Render each line of the items below as a JSON list of strings, one string per line, with blank lines left out.

--- Start of Records shown ---

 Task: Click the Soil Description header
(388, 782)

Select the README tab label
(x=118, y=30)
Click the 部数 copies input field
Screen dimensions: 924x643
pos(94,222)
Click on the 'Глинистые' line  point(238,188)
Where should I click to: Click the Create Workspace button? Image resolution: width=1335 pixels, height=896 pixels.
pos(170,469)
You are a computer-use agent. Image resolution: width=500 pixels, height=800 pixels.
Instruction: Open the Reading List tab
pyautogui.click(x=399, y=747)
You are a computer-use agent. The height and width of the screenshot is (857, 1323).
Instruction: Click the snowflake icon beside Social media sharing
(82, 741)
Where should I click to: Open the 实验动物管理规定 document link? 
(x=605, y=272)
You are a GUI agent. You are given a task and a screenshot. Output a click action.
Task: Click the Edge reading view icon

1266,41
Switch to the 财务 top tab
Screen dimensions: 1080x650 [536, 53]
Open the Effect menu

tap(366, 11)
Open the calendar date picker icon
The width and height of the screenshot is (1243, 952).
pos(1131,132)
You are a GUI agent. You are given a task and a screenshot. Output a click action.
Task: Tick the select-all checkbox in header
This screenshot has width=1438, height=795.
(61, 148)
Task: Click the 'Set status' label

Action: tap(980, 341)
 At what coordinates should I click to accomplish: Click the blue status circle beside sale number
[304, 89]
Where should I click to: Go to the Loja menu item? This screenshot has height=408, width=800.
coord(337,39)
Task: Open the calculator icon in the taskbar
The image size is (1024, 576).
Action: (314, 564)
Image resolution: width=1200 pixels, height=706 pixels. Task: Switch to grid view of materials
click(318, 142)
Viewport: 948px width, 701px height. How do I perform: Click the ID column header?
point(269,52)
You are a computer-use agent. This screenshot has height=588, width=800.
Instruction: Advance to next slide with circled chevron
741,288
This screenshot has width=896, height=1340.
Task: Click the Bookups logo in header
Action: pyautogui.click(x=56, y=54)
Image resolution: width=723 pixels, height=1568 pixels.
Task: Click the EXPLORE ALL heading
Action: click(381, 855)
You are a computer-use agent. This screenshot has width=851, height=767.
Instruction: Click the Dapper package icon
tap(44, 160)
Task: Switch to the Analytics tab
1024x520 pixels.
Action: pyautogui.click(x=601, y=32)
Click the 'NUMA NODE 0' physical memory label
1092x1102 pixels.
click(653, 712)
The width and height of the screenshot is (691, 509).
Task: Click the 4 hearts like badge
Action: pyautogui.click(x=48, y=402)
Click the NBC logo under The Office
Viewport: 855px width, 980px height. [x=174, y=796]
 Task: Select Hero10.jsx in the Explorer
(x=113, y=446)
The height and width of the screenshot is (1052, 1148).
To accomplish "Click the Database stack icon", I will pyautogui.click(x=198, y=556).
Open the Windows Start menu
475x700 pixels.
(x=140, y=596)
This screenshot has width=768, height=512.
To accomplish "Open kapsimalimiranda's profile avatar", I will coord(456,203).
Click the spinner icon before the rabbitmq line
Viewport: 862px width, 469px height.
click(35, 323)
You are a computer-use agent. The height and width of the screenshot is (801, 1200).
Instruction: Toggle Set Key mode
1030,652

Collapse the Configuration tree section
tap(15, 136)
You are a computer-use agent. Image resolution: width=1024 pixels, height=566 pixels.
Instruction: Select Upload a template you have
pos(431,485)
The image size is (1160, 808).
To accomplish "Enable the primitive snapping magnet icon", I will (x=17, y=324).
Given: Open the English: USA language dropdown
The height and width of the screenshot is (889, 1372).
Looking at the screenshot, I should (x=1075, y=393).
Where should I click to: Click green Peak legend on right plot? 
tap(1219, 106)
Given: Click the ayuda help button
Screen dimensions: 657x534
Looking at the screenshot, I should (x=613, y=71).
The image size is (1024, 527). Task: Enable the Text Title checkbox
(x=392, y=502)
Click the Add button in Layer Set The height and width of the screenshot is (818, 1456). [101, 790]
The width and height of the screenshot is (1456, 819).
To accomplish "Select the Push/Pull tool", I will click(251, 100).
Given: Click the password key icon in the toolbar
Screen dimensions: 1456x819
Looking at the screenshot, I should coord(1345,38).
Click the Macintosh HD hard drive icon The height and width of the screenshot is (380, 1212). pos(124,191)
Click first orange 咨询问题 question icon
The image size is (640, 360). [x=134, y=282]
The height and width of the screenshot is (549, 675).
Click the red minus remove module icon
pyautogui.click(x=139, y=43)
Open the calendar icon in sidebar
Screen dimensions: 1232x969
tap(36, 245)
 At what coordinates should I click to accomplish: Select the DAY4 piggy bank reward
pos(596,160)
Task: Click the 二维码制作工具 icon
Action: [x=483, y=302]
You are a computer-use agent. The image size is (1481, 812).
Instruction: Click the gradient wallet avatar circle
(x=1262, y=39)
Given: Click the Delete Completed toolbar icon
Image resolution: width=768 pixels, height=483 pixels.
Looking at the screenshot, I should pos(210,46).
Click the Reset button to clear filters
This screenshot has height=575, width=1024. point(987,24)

--- End of Records shown ---

Finished exercise:
[
  " Task: Click the Soil Description header",
  "(388, 782)",
  "Select the README tab label",
  "(x=118, y=30)",
  "Click the 部数 copies input field",
  "Screen dimensions: 924x643",
  "pos(94,222)",
  "Click on the 'Глинистые' line  point(238,188)",
  "Where should I click to: Click the Create Workspace button? Image resolution: width=1335 pixels, height=896 pixels.",
  "pos(170,469)",
  "You are a computer-use agent. Image resolution: width=500 pixels, height=800 pixels.",
  "Instruction: Open the Reading List tab",
  "pyautogui.click(x=399, y=747)",
  "You are a computer-use agent. The height and width of the screenshot is (857, 1323).",
  "Instruction: Click the snowflake icon beside Social media sharing",
  "(82, 741)",
  "Where should I click to: Open the 实验动物管理规定 document link? ",
  "(x=605, y=272)",
  "You are a GUI agent. You are given a task and a screenshot. Output a click action.",
  "Task: Click the Edge reading view icon",
  "1266,41",
  "Switch to the 财务 top tab",
  "Screen dimensions: 1080x650 [536, 53]",
  "Open the Effect menu",
  "tap(366, 11)",
  "Open the calendar date picker icon",
  "The width and height of the screenshot is (1243, 952).",
  "pos(1131,132)",
  "You are a GUI agent. You are given a task and a screenshot. Output a click action.",
  "Task: Tick the select-all checkbox in header",
  "This screenshot has width=1438, height=795.",
  "(61, 148)",
  "Task: Click the 'Set status' label",
  "Action: tap(980, 341)",
  " At what coordinates should I click to accomplish: Click the blue status circle beside sale number",
  "[304, 89]",
  "Where should I click to: Go to the Loja menu item? This screenshot has height=408, width=800.",
  "coord(337,39)",
  "Task: Open the calculator icon in the taskbar",
  "The image size is (1024, 576).",
  "Action: (314, 564)",
  "Image resolution: width=1200 pixels, height=706 pixels. Task: Switch to grid view of materials",
  "click(318, 142)",
  "Viewport: 948px width, 701px height. How do I perform: Click the ID column header?",
  "point(269,52)",
  "You are a computer-use agent. This screenshot has height=588, width=800.",
  "Instruction: Advance to next slide with circled chevron",
  "741,288",
  "This screenshot has width=896, height=1340.",
  "Task: Click the Bookups logo in header",
  "Action: pyautogui.click(x=56, y=54)",
  "Image resolution: width=723 pixels, height=1568 pixels.",
  "Task: Click the EXPLORE ALL heading",
  "Action: click(381, 855)",
  "You are a computer-use agent. This screenshot has width=851, height=767.",
  "Instruction: Click the Dapper package icon",
  "tap(44, 160)",
  "Task: Switch to the Analytics tab",
  "1024x520 pixels.",
  "Action: pyautogui.click(x=601, y=32)",
  "Click the 'NUMA NODE 0' physical memory label",
  "1092x1102 pixels.",
  "click(653, 712)",
  "The width and height of the screenshot is (691, 509).",
  "Task: Click the 4 hearts like badge",
  "Action: pyautogui.click(x=48, y=402)",
  "Click the NBC logo under The Office",
  "Viewport: 855px width, 980px height. [x=174, y=796]",
  " Task: Select Hero10.jsx in the Explorer",
  "(x=113, y=446)",
  "The height and width of the screenshot is (1052, 1148).",
  "To accomplish \"Click the Database stack icon\", I will pyautogui.click(x=198, y=556).",
  "Open the Windows Start menu",
  "475x700 pixels.",
  "(x=140, y=596)",
  "This screenshot has width=768, height=512.",
  "To accomplish \"Open kapsimalimiranda's profile avatar\", I will coord(456,203).",
  "Click the spinner icon before the rabbitmq line",
  "Viewport: 862px width, 469px height.",
  "click(35, 323)",
  "You are a computer-use agent. The height and width of the screenshot is (801, 1200).",
  "Instruction: Toggle Set Key mode",
  "1030,652",
  "Collapse the Configuration tree section",
  "tap(15, 136)",
  "You are a computer-use agent. Image resolution: width=1024 pixels, height=566 pixels.",
  "Instruction: Select Upload a template you have",
  "pos(431,485)",
  "The image size is (1160, 808).",
  "To accomplish \"Enable the primitive snapping magnet icon\", I will (x=17, y=324).",
  "Given: Open the English: USA language dropdown",
  "The height and width of the screenshot is (889, 1372).",
  "Looking at the screenshot, I should (x=1075, y=393).",
  "Where should I click to: Click green Peak legend on right plot? ",
  "tap(1219, 106)",
  "Given: Click the ayuda help button",
  "Screen dimensions: 657x534",
  "Looking at the screenshot, I should (x=613, y=71).",
  "The image size is (1024, 527). Task: Enable the Text Title checkbox",
  "(x=392, y=502)",
  "Click the Add button in Layer Set The height and width of the screenshot is (818, 1456). [101, 790]",
  "The width and height of the screenshot is (1456, 819).",
  "To accomplish \"Select the Push/Pull tool\", I will click(251, 100).",
  "Given: Click the password key icon in the toolbar",
  "Screen dimensions: 1456x819",
  "Looking at the screenshot, I should coord(1345,38).",
  "Click the Macintosh HD hard drive icon The height and width of the screenshot is (380, 1212). pos(124,191)",
  "Click first orange 咨询问题 question icon",
  "The image size is (640, 360). [x=134, y=282]",
  "The height and width of the screenshot is (549, 675).",
  "Click the red minus remove module icon",
  "pyautogui.click(x=139, y=43)",
  "Open the calendar icon in sidebar",
  "Screen dimensions: 1232x969",
  "tap(36, 245)",
  " At what coordinates should I click to accomplish: Select the DAY4 piggy bank reward",
  "pos(596,160)",
  "Task: Click the 二维码制作工具 icon",
  "Action: [x=483, y=302]",
  "You are a computer-use agent. The image size is (1481, 812).",
  "Instruction: Click the gradient wallet avatar circle",
  "(x=1262, y=39)",
  "Given: Click the Delete Completed toolbar icon",
  "Image resolution: width=768 pixels, height=483 pixels.",
  "Looking at the screenshot, I should pos(210,46).",
  "Click the Reset button to clear filters",
  "This screenshot has height=575, width=1024. point(987,24)"
]